You might need to re-login in order to use docker commands without sudo.

  • Install docker-compose:
$ sudo curl -L "https://github.com/docker/compose/releases/download/1.25.5/docker-compose-$(uname -s)-$(uname -m)" -o /usr/local/bin/docker-compose
$ sudo chmod +x /usr/local/bin/docker-compose
  • Deploy the repository:
$ git clone --recursive https://github.com/sovaai/sova-voice-studio.git
$ cd sova-voice-studio
  • (Optional) If you're going to use the service to update the language model for SOVA ASR - put your .arpa file to Data/ folder and set the correct path to it in config.ini (or download an existing Vosk Russian ARPA model):
$ wget http://dataset.sova.ai/SOVA-ASR/vosk.tar.gz
$ mkdir -p Data/ && tar -xvzf vosk.tar.gz -C Data/ && rm vosk.tar.gz

You can also get a small language model for testing purposes:

$ wget http://dataset.sova.ai/SOVA-ASR/vosk-small.tar.gz
$ mkdir -p Data/ && tar -xvzf vosk-small.tar.gz -C Data/ && rm vosk-small.tar.gz
  • (Optional) If you're going to use the service to update SOVA TTS pronunciation dictionaries - make sure you provide the correct SOVA TTS URL in the .env file in this repository. If you have deployed SOVA Voice Studio on the same server SOVA TTS is located and SOVA TTS is running on port 8899 - you can keep the http://localhost:8899/ URL.

  • Build docker image:

$ sudo docker-compose build

Testing

  • (Optional) If you have deployed SOVA Voice Studio on a remote server and willing to use your client device browser for web interface interaction make sure you forward ports to the server provided in .env file for correct DNS resolving or open ports if you provide FQDN or correct IP address in .env file.

  • Start the service:

$ sudo docker-compose up -d
  • Go to http://localhost:8000. You can choose whether you want to edit a SOVA ASR language model or a SOVA TTS pronunciation dictionary. Choose the model to update, add words or phrases and click the update button.
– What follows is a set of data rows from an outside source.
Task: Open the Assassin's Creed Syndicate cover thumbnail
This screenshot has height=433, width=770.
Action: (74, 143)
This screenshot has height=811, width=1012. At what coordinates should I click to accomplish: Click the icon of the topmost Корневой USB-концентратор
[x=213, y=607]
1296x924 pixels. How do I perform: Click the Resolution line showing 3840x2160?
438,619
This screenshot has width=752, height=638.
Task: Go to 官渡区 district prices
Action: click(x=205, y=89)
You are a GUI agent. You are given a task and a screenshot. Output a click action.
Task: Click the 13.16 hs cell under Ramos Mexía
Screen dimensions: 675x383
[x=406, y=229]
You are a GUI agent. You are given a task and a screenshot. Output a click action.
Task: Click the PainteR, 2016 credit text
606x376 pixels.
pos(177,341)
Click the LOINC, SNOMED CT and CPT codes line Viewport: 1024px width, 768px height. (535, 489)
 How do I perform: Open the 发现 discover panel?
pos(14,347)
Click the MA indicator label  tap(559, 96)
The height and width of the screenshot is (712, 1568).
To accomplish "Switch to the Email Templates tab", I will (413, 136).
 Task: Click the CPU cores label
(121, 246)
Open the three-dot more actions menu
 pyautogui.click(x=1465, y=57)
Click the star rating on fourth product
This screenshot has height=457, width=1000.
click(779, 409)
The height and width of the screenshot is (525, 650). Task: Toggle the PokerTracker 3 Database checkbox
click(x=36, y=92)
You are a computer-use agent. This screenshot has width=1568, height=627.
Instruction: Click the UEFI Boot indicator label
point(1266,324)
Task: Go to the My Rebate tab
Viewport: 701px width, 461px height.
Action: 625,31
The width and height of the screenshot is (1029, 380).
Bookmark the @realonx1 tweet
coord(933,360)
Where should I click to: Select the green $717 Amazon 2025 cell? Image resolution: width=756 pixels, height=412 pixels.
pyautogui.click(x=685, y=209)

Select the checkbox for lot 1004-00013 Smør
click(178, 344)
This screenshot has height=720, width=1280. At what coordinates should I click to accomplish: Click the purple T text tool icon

  • In order to use the updated model with SOVA ASR you have to put the generated language model .klm and lexicon .txt files to the corresponding SOVA ASR Data directory and choose those files in SOVA ASR config.ini and then restart the service. SOVA TTS is updated instantly.

Licenses

SOVA Voice Studio is licensed under Apache License 2.0 by Virtual Assistant, LLC.